“…I clinched it..!”
by Zoe Robertson
As an artist and maker of jewellery, I’m curious about how I’ve inherited my vocabulary of making skills. My artistic practice centers on experimenting with techniques and processes in relation to making body related objects and methods such as problem-solving, understanding of material qualities and construction techniques are all utilized to create objects. Concepts and ideas are explored by this hands-on approach to design via making, which although highly skilled, at times is somewhat intuitive, by gut instinct and by trial and error.
Interviewing my mum, Susan Mary Iris Robertson, maiden name Clinch as part of this project I discovered how essential craft and particularly sewing is intertwined into how she lives her life. This included voluntary and unpaid work comprising of making clothes, costumes for school plays and now later in life patchwork for home furnishings. Making out of necessity featured strongly, in relation to the family’s modest income and the story of the ‘denim jacket’ resurrected memories for us both, as she described how she felt duty bound to provide fashionable clothing for her two teenage daughters and the only way to ‘keep up with the Jones’ was to produce the garment herself, of which I remember wearing.

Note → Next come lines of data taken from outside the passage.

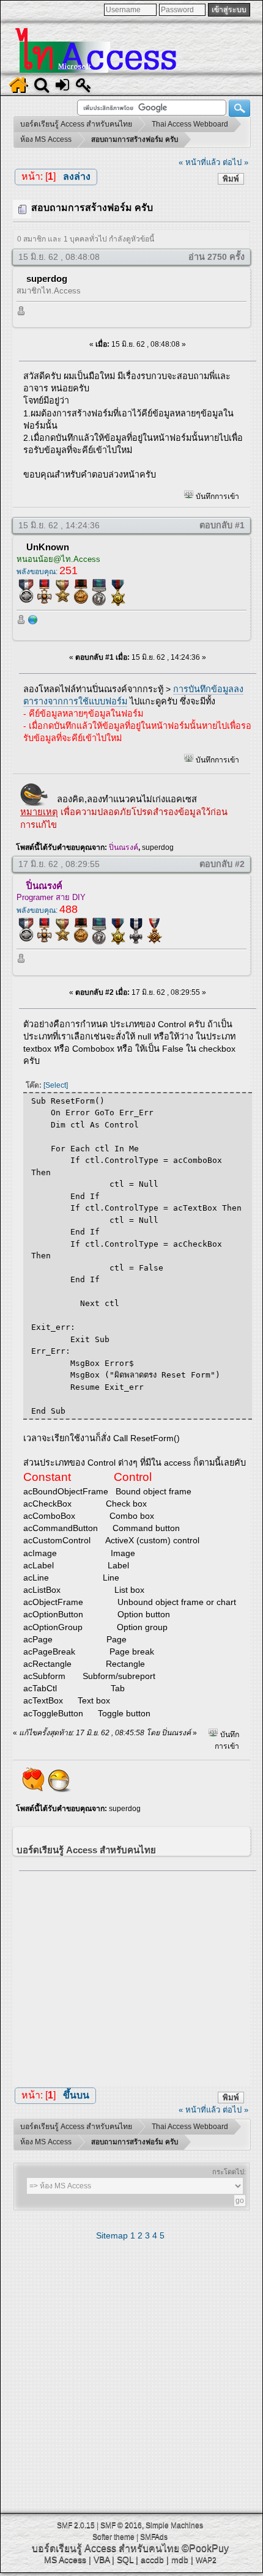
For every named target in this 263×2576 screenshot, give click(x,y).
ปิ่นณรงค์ (123, 847)
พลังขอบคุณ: (47, 571)
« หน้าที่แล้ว (199, 162)
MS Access (65, 2559)
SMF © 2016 (121, 2525)
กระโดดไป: (229, 2172)
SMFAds (154, 2537)
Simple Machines (174, 2525)
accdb (152, 2559)
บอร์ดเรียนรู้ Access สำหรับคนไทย (105, 2548)
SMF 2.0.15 (76, 2525)
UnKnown (47, 547)
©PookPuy (205, 2548)
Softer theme (113, 2537)
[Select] (55, 1085)
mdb (179, 2559)
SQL (125, 2559)
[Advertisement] (137, 1975)
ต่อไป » (235, 162)
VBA (101, 2559)
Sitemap (112, 2235)
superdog (46, 278)
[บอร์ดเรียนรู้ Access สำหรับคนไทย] (33, 622)
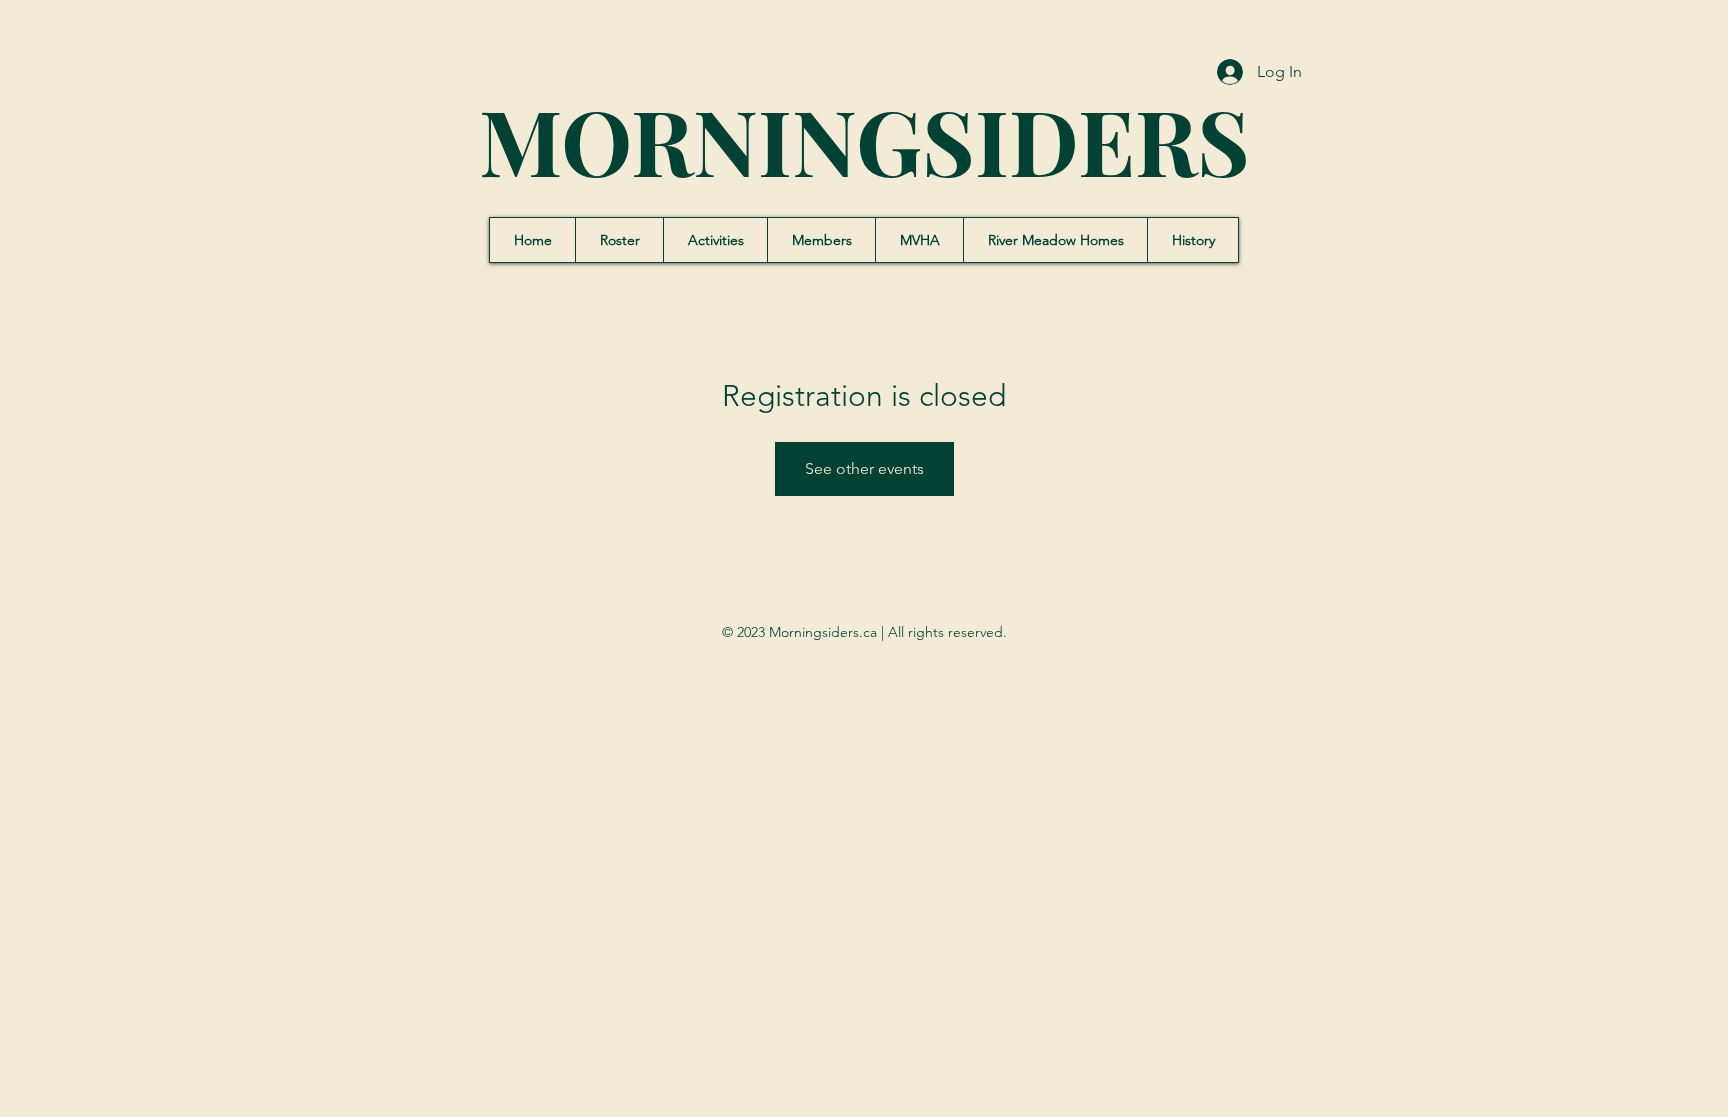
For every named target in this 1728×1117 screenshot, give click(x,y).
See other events (864, 468)
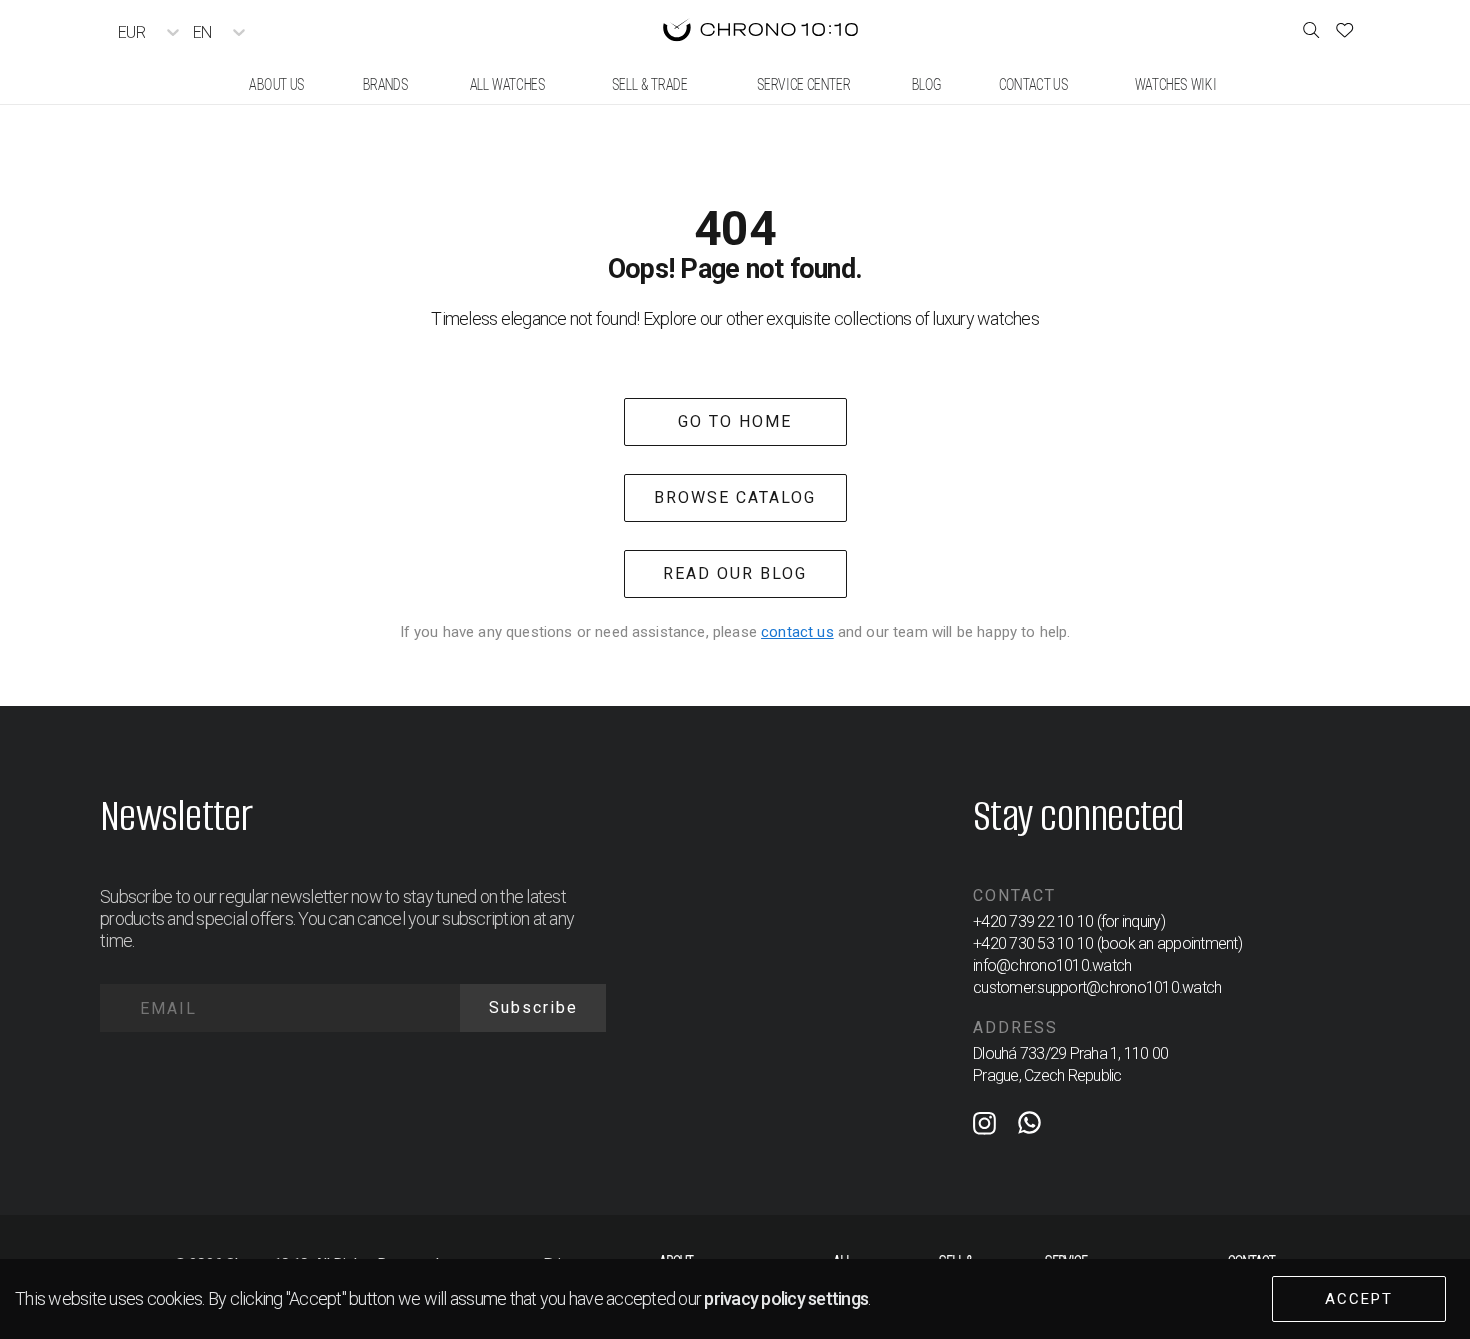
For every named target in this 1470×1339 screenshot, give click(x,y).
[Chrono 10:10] (760, 32)
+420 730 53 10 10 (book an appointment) (1107, 943)
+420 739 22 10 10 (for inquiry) (1069, 921)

As an adult I also have fond recollections of sharing an afternoon sewing my own wedding bunting around the dining room table, with my Nan and Auntie and it’s a combination of these stories which have provided the catalyst for the creation of this work.
The inherited tacit and experiential knowledge that feeds my practice has been handed down to me during these ephemeral moments via observation and dialogue. Therefore this hybrid piece brings together these strands of conversation, whereby I tackle the process of following a pattern to produce a garment enabling me to reflect on the frustrations, struggles and sense of achievement that rub up against each other during construction. Alongside the repetition of production and process symbolised by the triangular repeatable elements, well known to bunting connoisseurs. This culminates in the feeling that ‘I clinched it’ revealing that making is a continuous thread which is woven into our family linage. The pure joy of making is strongly reflected within my practice and I do love making stuff!